- **Text shown**:
- Opening Delimiter -
Collaboration in Health Care: Success Wherever You Are

July 27, 2012 Print

Minnesota’s health care model is admired across the United States as an efficient, high quality system. There are many reasons for this and one important component is that Minnesotans work together toward common goals.

Collaboration among the health plans, hospitals and clinics, and the State of Minnesota has resulted in a system which ranks high in quality and access and low in cost. Our common goal is to improve the health of Minnesotans while making our health care system more efficient. Through the Minnesota Council of Health Plans (Council) our state’s seven health plan companies work to improve the health of all Minnesotans. These companies are locally based, community-focused nonprofit organizations serving more than 4.3 million enrollees. At the Council we work to ensure affordable coverage and quality care by embracing three strategies to carry out our work—policy development, industry leadership, and collaboration.

Collaboration is a key component of Minnesota’s success because it improves the health of our population, improves health care delivery, improves access to care, and reduces long-term health care costs. This article provides some highlights of how collaboration drives health system improvements across our state in the areas of transparency and payment reform, improving quality, administrative simplification, community health and prevention, and government health care programs.
- Closing Delimiter -
- **Task directions**:
List every area that the article on health care collaboration in Minnesota names as one where collaboration drives health system improvements. The listing that follows has no connection to the article on health care collaboration in Minnesota.

- **Records supplied**:
- Opening Delimiter -
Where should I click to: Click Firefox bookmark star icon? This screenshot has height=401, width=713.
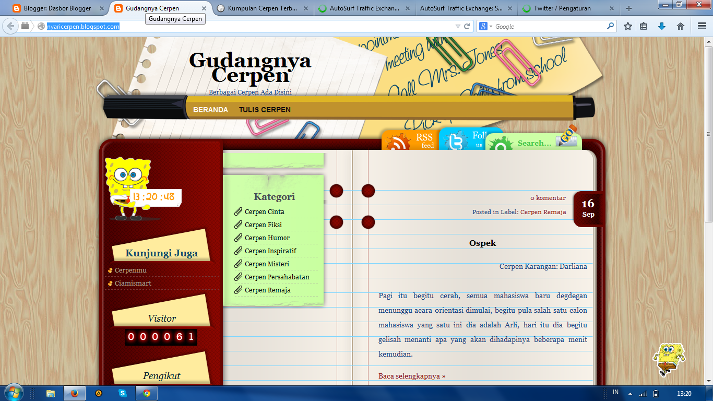tap(628, 26)
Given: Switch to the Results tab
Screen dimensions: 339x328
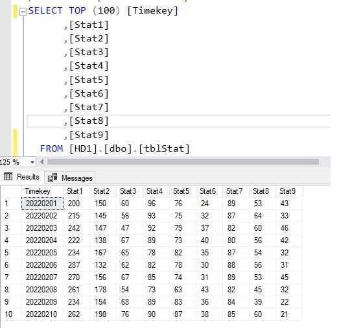Looking at the screenshot, I should (x=22, y=177).
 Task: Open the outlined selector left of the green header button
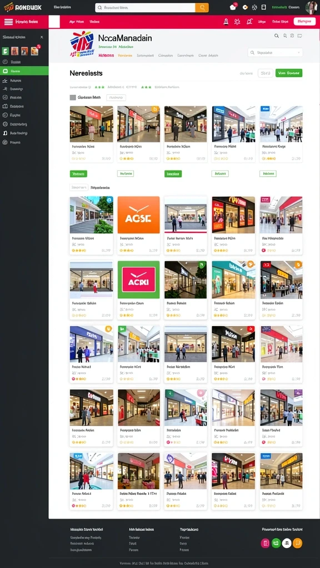click(x=265, y=73)
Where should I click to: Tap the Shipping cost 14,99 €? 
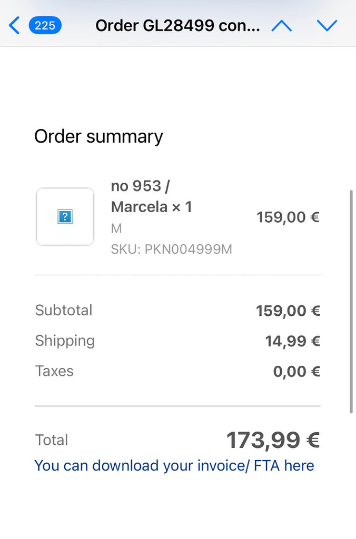coord(292,341)
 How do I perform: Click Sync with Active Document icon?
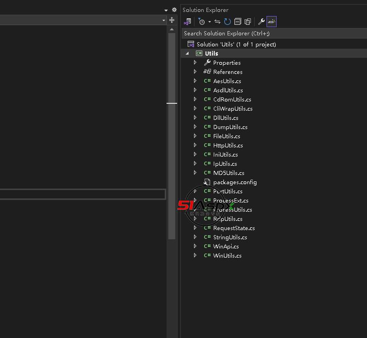coord(217,22)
- Closing Delimiter -
- **The answer**:
- Transparency and payment reform
- Improving quality
- Administrative simplification
- Community health and prevention
- Government health care programs